** START MATERIAL SUPPLIED **

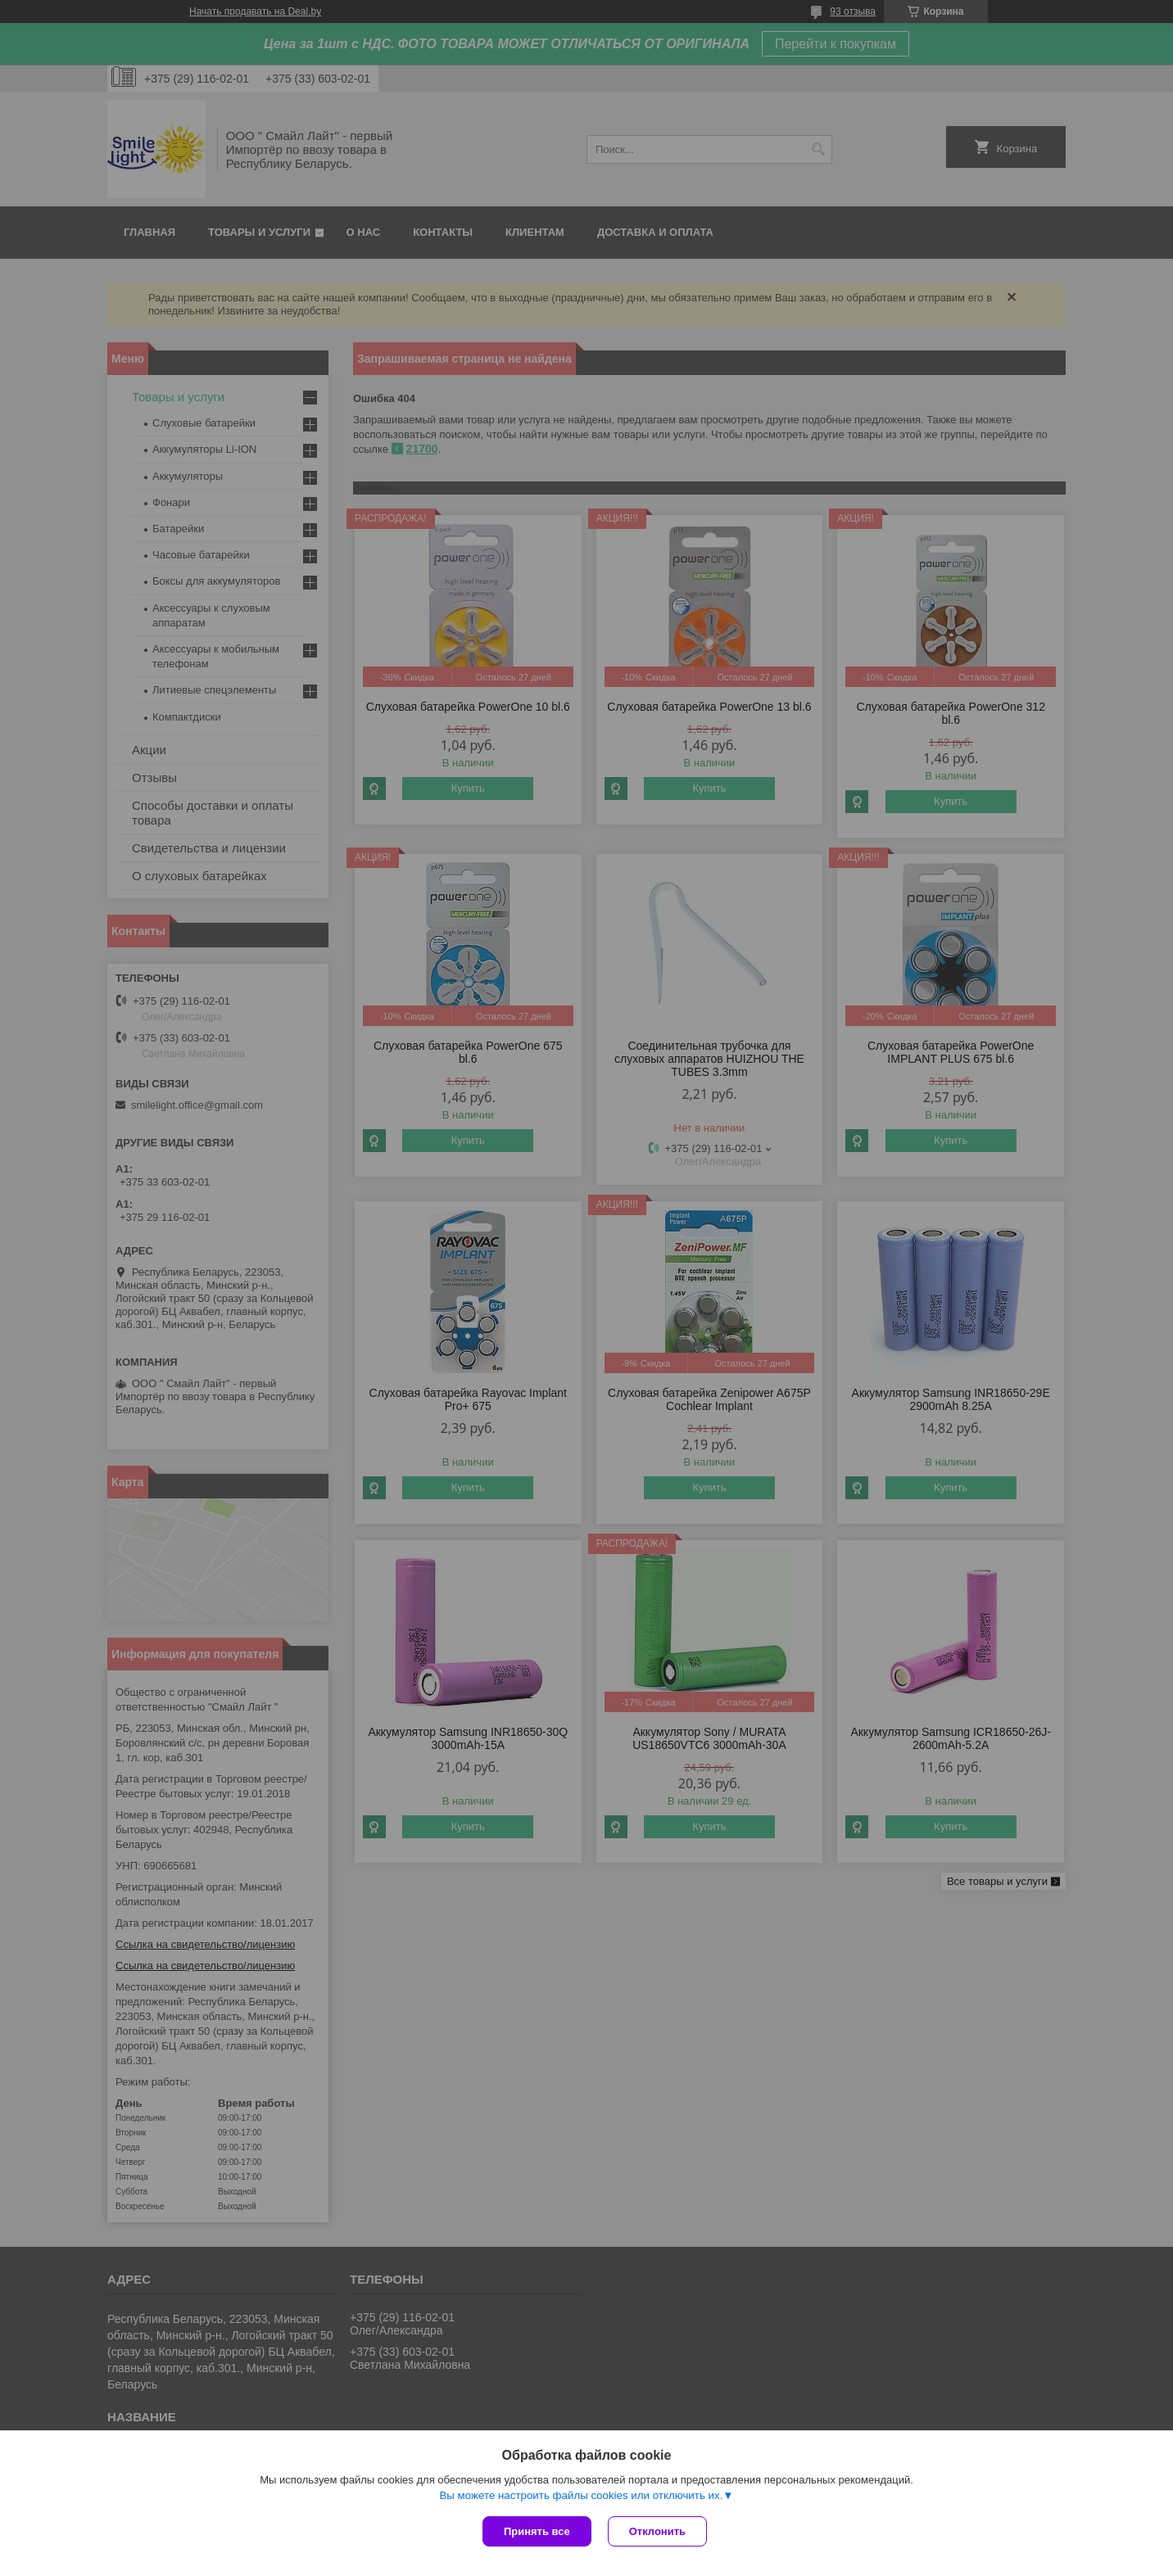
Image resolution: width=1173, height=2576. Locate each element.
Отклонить (657, 2531)
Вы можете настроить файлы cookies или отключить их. (580, 2495)
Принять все (537, 2531)
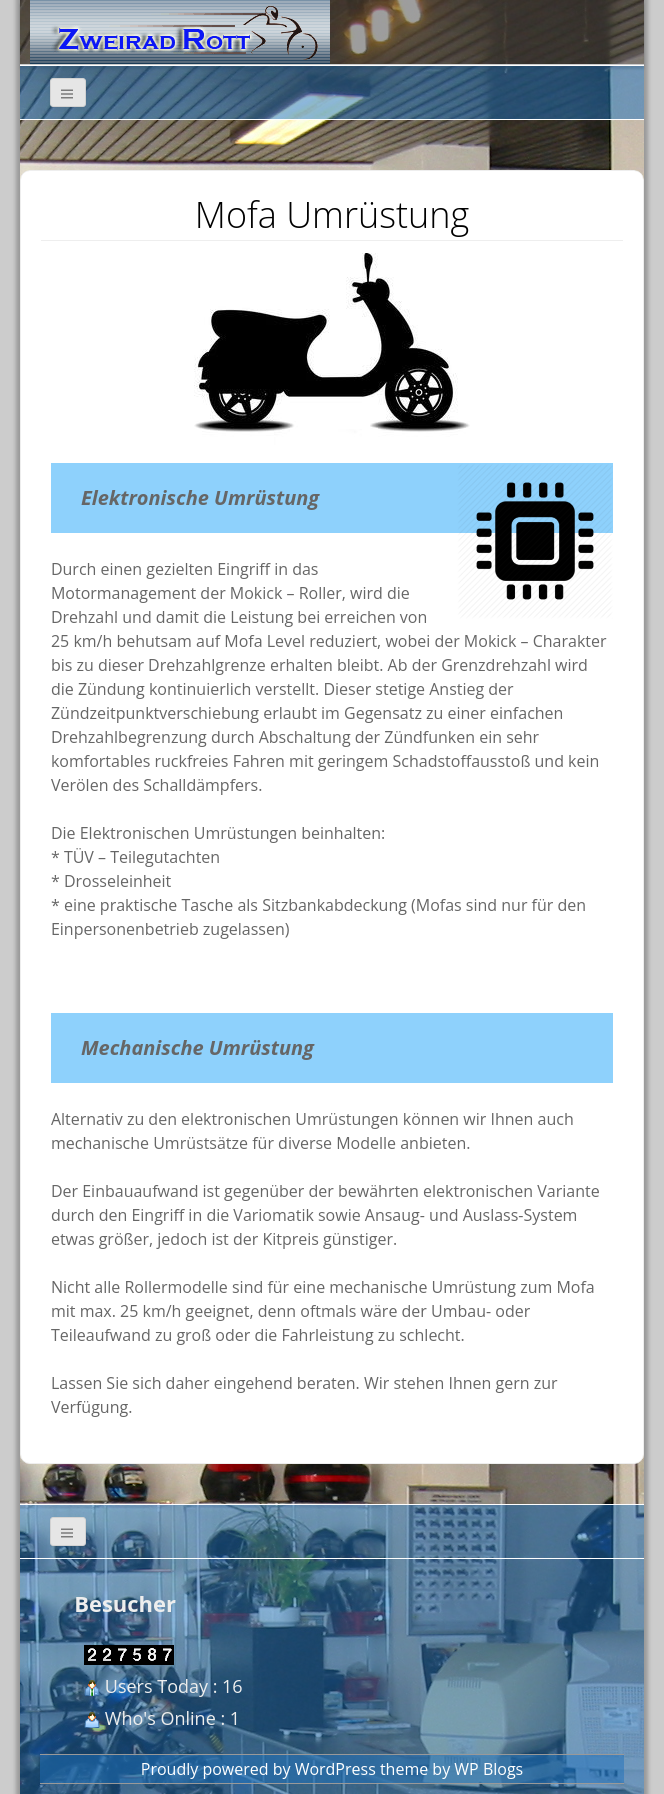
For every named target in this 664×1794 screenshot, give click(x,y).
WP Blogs (488, 1769)
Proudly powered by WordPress (258, 1769)
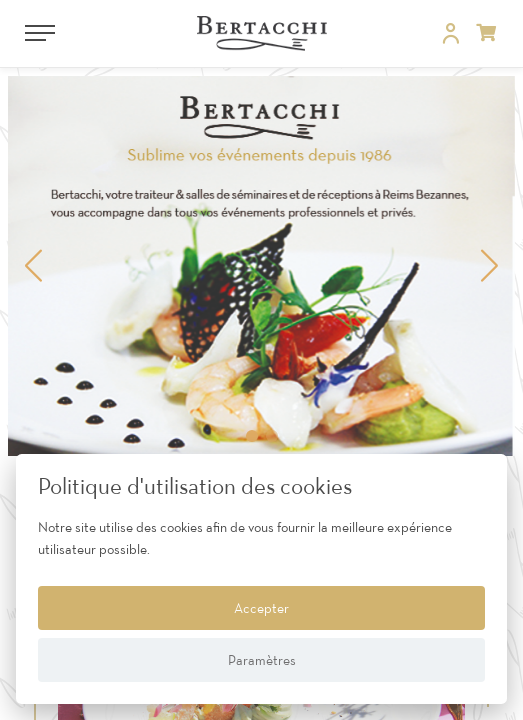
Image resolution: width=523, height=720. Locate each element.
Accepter (261, 608)
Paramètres (262, 660)
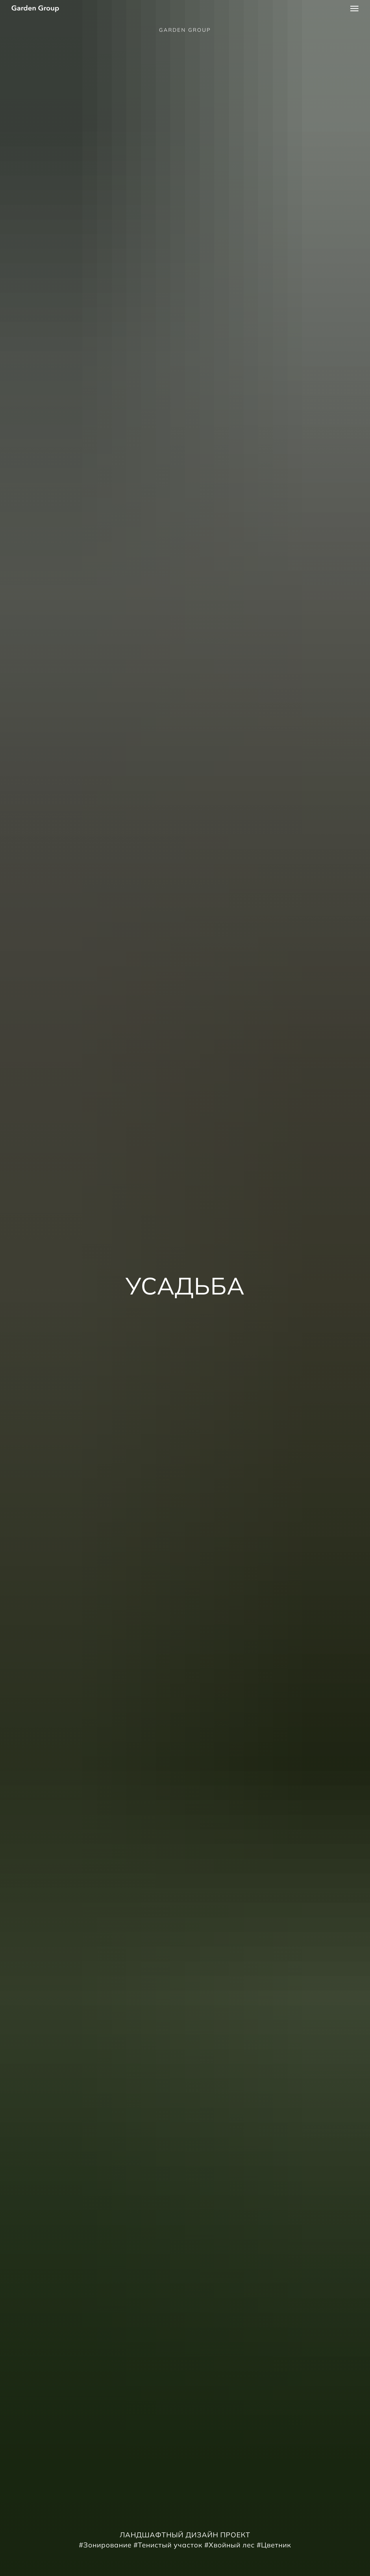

** END MATERIAL SUPPLIED **

WHAT THE TASK REQUIRES => Rewrite the data above with "Locate each element" changed to "Find each element" wherever it occurs, keeping everything else the same and leaving out the pictures.

THE RESPONSE =>
Image resolution: width=1173, height=2576. Find each element.
Отклонить (657, 2531)
Вы можете настроить файлы cookies или отключить их. (580, 2495)
Принять все (537, 2531)
For every named target in this 664×1794 screenshot, give click(x,y).
WP Blogs (488, 1769)
Proudly powered by WordPress (258, 1769)
Image resolution: width=523, height=720. Find each element.
Accepter (261, 608)
Paramètres (262, 660)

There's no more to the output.